The Best Time To Take The LSAT

With 2021 law school application season coming this fall, many prospective applicants may be wondering when they should take the LSAT.

Similar to last year, the exam will be offered remotely in response to the COVID-19 pandemic. But when exactly should you take the exam if you’re planning to apply to law schools this fall? Gabriel Kuris, founder of Top Law Coach and contributor at US News, recently wrote about LSAT timing including which test dates are best, when to start studying, and what comes after.

WHEN TO TAKE THE EXAM

Exam difficult doesn’t differ by date, but Kuris says the best way to choose a test date is to plan based on when you’re applying.

“Because the law school admissions process is rolling, applicants should apply by September or October for their best chance of admission,” Kuris writes. “To receive scores by then, applicants should take the LSAT by August or September.”

If you plan on taking the exam more than once, Kuris says, it’s even smarter to take it by June or July to ensure you have enough time to cancel or retake the exam.

STUDY EARLY

When it comes to a study plan, it’s best to start early. Applicants should plan at least three to four months of study time.

“You will need this time to familiarize yourself with the test and learn the basic techniques used for each type of question, followed by repeated practice and review,” Kuris writes. “To benchmark progress and simulate the test experience, leave time to take at least five full practice tests.”

WHAT COMES AFTER

The LSAT is one of the major components of the law school application.
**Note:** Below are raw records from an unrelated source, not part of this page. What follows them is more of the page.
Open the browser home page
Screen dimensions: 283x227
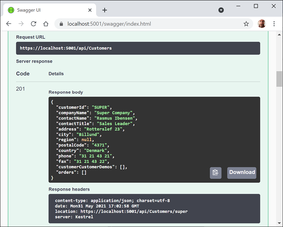(x=46, y=24)
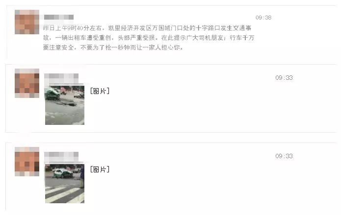The width and height of the screenshot is (341, 215).
Task: Click the text line starting with 故，一辆出租车遭受重创
Action: coord(149,38)
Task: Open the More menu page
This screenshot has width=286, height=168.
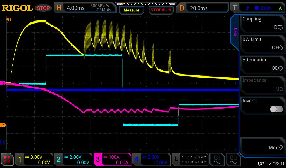Action: point(263,147)
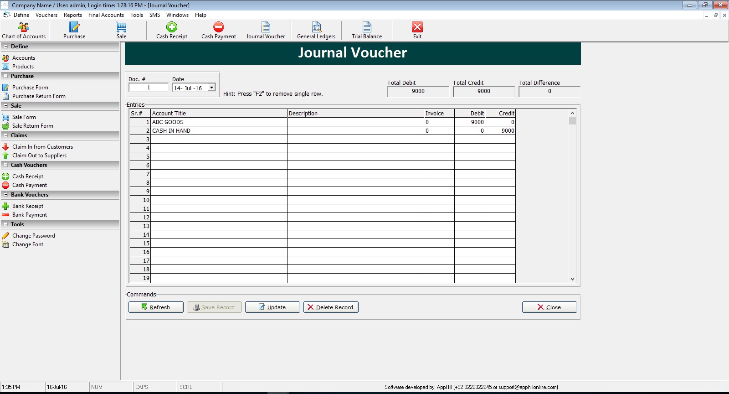Collapse the Cash Vouchers sidebar section
This screenshot has height=394, width=729.
[x=5, y=165]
Getting the exam out of the way early will give you ample time to focus on other aspects of the application, such as your resume and transcripts. Kuris says applicants should plan accordingly on these other application materials.

“It can take at least a few weeks to put together your resume, personal statement and other written materials,” Kuris writes. “It can also take a few weeks to request and submit your transcripts through the LSAC Credential Assembly Service, the central clearinghouse of law school applications. Be sure to leave ample time for recommendation letters, as well. Think ahead to professors, employers or other supervisors who can provide letters of recommendation, and try to request letters a month in advance.”